Poitiers, 10 avril 1994

Act 4:32-35
1 Jn 5:1-6
Jn 20:19-31

Nous sommes dans la maison, avec les disciples. Il y a là, peut-être, Matthieu, assis, Pierre debout qui marche en long et en large, les femmes qui parlent bas dans un coin. Jacques, Jean, Nathanaël et Philippe qui méditent ou réfléchissent autour d'une table. Le Seigneur a été exécuté il y a trois jours. Il est enseveli. C'est la fin des voyages à pied, en barque, de village en village, de lieu désert en lieu désert, c'est la fin des miracles, des paroles enigmatiques. Sa présence est soudain devenu un grand vide.

Il y en a bien qui nous ont dit qu'il était vivant, qu'il n'était plus dans le tombeau, qu'il leur avait parlé. Et pourtant, même ces paroles ne peuvent nous rendre l'espérance perdue, perdue dans la fuite éperdue du jardin de la trahison. Il n'est plus là. On ne voit, on ne sent, on n'entend plus que son absence. Chaque mot, chaque geste, chaque regard nous parle de son absence.

Et de plus, qui nous dit que nous n'allons pas y passer nous aussi. Nous étions avec lui. On nous connaît. Nous sommes galiléens. Alors, on ferme les portes, plutôt deux fois qu'une. Vérifiez donc ! C'est qu'on ne sait jamais. Il vaut mieux être prudent.

Alors, on a entendu soudain : La paix soit avec vous ! Comme un Bonsoir qui retentirait dans toutes les maisons au même moment. Mais c'est plus que cela, bien plus qu'une image, bien plus que des paroles qui s'envolent. Il est là ! D'ailleurs il montre ses mains, son côté. Ce n'est pas une illusion, pas même un mythe. On peut le voir, l'entendre, le toucher. Il est venu. On sait ce qu'il a aux mains. Et ce n'est pas rien. On a su, de loin, on a vu, de loin, le procès, la croix.

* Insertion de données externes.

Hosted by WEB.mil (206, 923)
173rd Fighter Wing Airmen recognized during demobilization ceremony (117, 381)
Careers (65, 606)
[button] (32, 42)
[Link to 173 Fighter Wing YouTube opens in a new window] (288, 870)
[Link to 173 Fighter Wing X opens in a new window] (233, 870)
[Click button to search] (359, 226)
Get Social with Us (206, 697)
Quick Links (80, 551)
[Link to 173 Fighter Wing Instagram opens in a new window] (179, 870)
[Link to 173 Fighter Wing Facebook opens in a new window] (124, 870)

C'est bien lui qui est là. Alors la joie revient. Les souvenirs aussi, des bons moments. Mais les paroles où il nous annonçait tout ça ont disparu. Il est là. Nous le retiendrions bien, ce moment, comme Pierre, Jacques et Jean, qui avaient voulu planter la tente sur la colline de la transfiguration. Il est là, c'est bien lui. Pour peu on se pincerait pour vérifier qu'on ne rêve pas. Et on ne rêve pas.

C'est alors qu'il interrompt nos pensées par un nouveau : La paix soit avec vous ! comme s'il voulait nous arracher à notre nostalgie, à notre passé récent, à nos souvenirs. Il dit qu'il n'est pas là pour rester, qu'il lui faut nous quitter, qu'il nous faudra nous séparer, de lui, nous séparer les uns des autres, que la page est tournée, qu'une autre époque commence. Plus fort encore, il nous envoie. Nous qui étions si bien ensemble, rassurés les uns avec les autres, il nous envoie. Vers d'autres, vers ailleurs. Là où nous ne serons plus ensemble, et sans lui.

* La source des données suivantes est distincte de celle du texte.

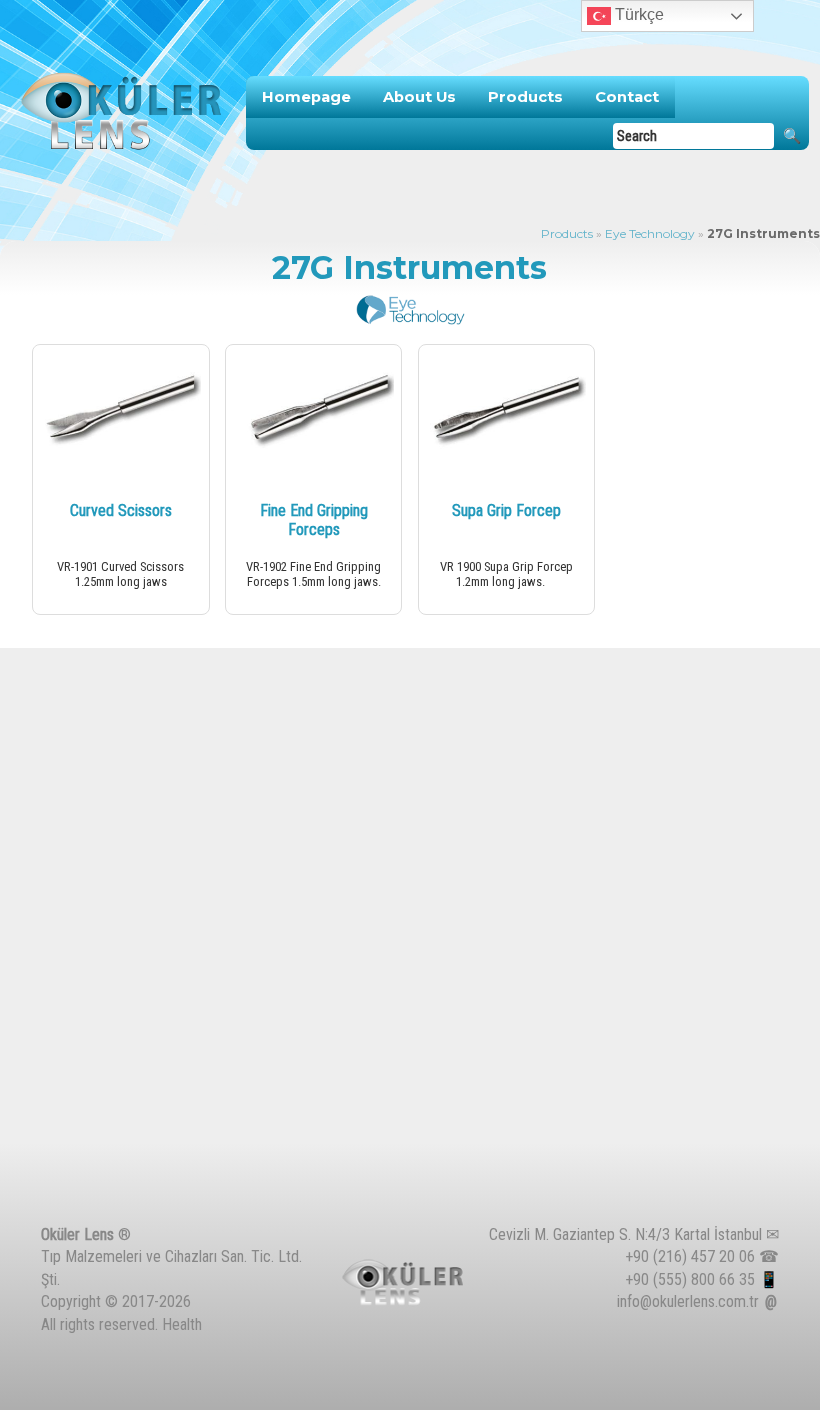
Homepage (306, 97)
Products (525, 97)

Quand nous étions là, avec lui, autour de lui, il a soufflé sur nous. Pfft. Le souffle de Dieu, le souffle de l'Esprit. Pas le souffle qui arrache et détruit, pas le courant d'air qui passe, pas le vent-coulis qui vous parcourt les jambes. Non mais le souffle de la vie. Un souffle à déplacer des montagnes, et Dieu sait que nous sommes des montagnes difficiles à déplacer. Un élan, une impulsion pour bouger nos inerties et nos lenteurs. Une présence, un moteur pour nos vies.

Mais qu'a-t-il bien pu vouloir dire avec cette histoire de pardon des péchés ? Dieu seul peut pardonner. Nous voulons bien que notre maître, s'il est Fils de Dieu, lui aussi puisse le faire, il l'a dit. Mais nous, qui sommes-nous ? En quoi notre pardon est-il utile, efficace, valable ?

Et pourtant, si nous allons vers les autres, comme il le souhaite, comme il le veut, comme il l'a lui même fait, si nous leur parlons de lui, de ce qu'il a fait, de ce qu'il a dit, si nous leur disons que Dieu les aime, que Dieu leur pardonne, et que dans le même temps nous, nous leur montrions que pour nous rien n'est changé vis-à-vis d'eux, que nous leur reprochons toujours quelque chose, comment comprendront-ils l'amour de celui qui nous envoie ? Les péchés que nous laissons sur eux, ils les conservent. Comment peuvent-ils imaginer le pardon de Dieu, s'il n'y a pas le nôtre ? Le pardon n'est effectif et vrai que s'il est ressenti. A ce point là, l'importance de notre attitude est capitale, et c'est bien pour cela que nous avons un besoin urgent de son Esprit.

Attention tout de même au contresens, qui ferait comprendre qu'il n'y a pas, qu'il n'y a pas eu de péché. Personne n'est parfait. Il n'y a pas un juste, pas même un seul, sauf lui, qui est mort sur la croix. Le pardon suppose d'abord la reconnaissance du péché, de l'état de péché. On ne peut pas pardonner ce qui n'existerait pas.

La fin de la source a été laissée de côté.